**Отрывок**
---

Сделал себе в память об этом дне отличный подарок — трубку и хороший голландский табак.

Посадка в поезд. Студенты на полу в спальных мешках. Мы навеселе. Счастливые лица, хохмы... смех. Шеф одо­брил мое приобретение... Обкуривать, конечно, только под его руководством. Тут же набил первый раз табачок. Кажется, в час ночи поезд тронулся. Зальцбург-Сплит. Еще колобродили, пили вино. Бродили из купе в купе и т. д. Засыпали. Утром опять пили пиво, вино. Ехали уже по Югославии. Солнце, солнце... Приехали в Сплит часов в 6 вечера. Значит, 1 августа, так, что ли. СПЛИТ... Старый знакомый. Печально и радостно. Вот подъехали к опер­ному театру, где мы играли два года назад. Где был такой головокружительный успех наших «Персонажей».

8 вечера (1 августа) садимся на паром. Два часа пути морем — и остров HVAR. Хвар.

Тает Сплит... Красиво... Темнеет. Мы на верхней палубе. Прохлада от моря. Кучкуемся, болтаем.

---

**Предоставленные материалы**
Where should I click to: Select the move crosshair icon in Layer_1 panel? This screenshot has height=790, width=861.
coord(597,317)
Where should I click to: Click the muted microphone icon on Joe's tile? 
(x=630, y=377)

---

**Задание**
Какой подарок, согласно отрывку, был сделан себе в память об этом дне? Список никак не связан с отрывком.

**Результат задания**
Трубка и хороший голландский табак.